What was the first true grunge album?

No musical genre or subgenre is ever launched with a press release or a ribbon-cutting ceremony. Nor do the vast majority of artists proudly identify themselves as strict adherers to one specific, established style of performance. This is why trying to identify the “originator’ of just about any movement in music will always be more of a fun thought experiment than a piece of scientific research. If you cherry-pick the right bits of “evidence”, just about any claim can start to sound at least mildly intriguing.

Just for fun, as an example, I asked an AI robot a rather leading question: “Why was Sports by Huey Lewis & The News the first grunge album?” The bot, to its credit, was flummoxed at first. I don’t think it had come across this particular inquiry before. Given a chance to collect itself and ransack the internet, though, the bot soon produced a few reasonable arguments for why songs like ‘I Want a New Drug’ and ‘Walking on a Thin Line’ had, perhaps, strains of grunge DNA within them back in 1983, considering Huey’s DIY ethos and his “stripped down attire and unvarnished emotion”. 

Therein lies the trouble. Once you trace the influences and roots of any style of rock n’ roll music far enough back, you’re just gonna wind up at the crossroads with Robert Johnson. Trying to hone in on a true demarcation point is nigh impossible.

Take the 50-year-old debate over punk rock and its own originators. The first Ramones album, released in 1976, is often cited as patient zero for punk in its fully realised form, but if you’re more inclined to classify any album with “harder, faster” genetics to be, by definition, also a punk album, then we’d have to look further back. Was it the first Stooges album? Some folks might vote for the early efforts from The Kinks or The Who, or even the Kingsmen’s ‘Louie Louie’.

An identical dilemma appears when you switch the focus back to grunge, a genre that – far more so than punk – is despised by most of the bands who’ve been associated with it. That’s part of the reason the genre had such a short shelf life, as musicians largely rejected it to the point that journalists had to bury it, as well. To our benefit, though, this does make it a little easier to ponder grunge as a complete concept with a middle, an end, and presumably a beginning. We can also zoom in on it geographically in a way that punk doesn’t permit, as grunge was usually linked arm-in-arm with the “Seattle sound” during its early ‘90s years of pop cultural significance.

Did Alice in Chains’ Facelift start the grunge revolution?

Even at street level, though, the view is murky at best. Because of its deep connections to the “family tree” of some of Seattle’s eventual grunge giants, the band Green River and their 1988 album Rehab Doll—released on the Sub Pop label—has become a popular choice for grunge’s big bang. It wasn’t an album that broke the mainstream, by any means, but it helped lay an influential framework, and was even described in 1988 by a newspaper way over in Australia as “something for all lovers of grunge”—meaning, at that time, sleazy hard rock.

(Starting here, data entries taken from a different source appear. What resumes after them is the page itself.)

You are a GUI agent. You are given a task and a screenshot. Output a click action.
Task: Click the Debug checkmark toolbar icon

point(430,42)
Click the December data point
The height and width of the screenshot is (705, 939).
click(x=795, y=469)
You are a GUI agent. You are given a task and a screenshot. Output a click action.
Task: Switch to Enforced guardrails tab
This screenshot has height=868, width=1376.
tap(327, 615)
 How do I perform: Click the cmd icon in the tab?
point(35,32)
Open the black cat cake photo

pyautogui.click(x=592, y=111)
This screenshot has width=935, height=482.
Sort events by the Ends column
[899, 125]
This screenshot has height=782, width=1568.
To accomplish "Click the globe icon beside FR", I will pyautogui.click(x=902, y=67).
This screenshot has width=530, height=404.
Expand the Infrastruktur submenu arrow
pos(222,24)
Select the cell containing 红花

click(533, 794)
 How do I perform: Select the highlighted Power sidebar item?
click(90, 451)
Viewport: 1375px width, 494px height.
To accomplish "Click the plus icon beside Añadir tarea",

With all due respect to Green River, though, I am more inclined to start the timeline at the point where the “G” word officially established its new meaning, as MTV and rock radio began their dramatic pivot away from the hair metal bands of 1989 into the darker sound that would define the next few years. And as a kid living in the American Midwest at the time, that pivot point felt like it aligned with the release of the first Alice in Chains album, 1990’s Facelift, and particularly its lead single, ‘Man in the Box’, which also helped give so-called “grunge” a video aesthetic to match its ugly, churning riffs and tortured, introspective lyrics. 

Facelift, while admittedly having a few hair-metalish tracks scattered throughout it, was the first album by one of the quintessential grunge acts to reach the Top 50 in the US charts, pre-dating Pearl Jam’s Ten, Soundgarden’s Badmotorfinger, and Nirvana’s Nevermind by a full year. It felt, even at the time, like a trendsetter, in the best spirit of that word.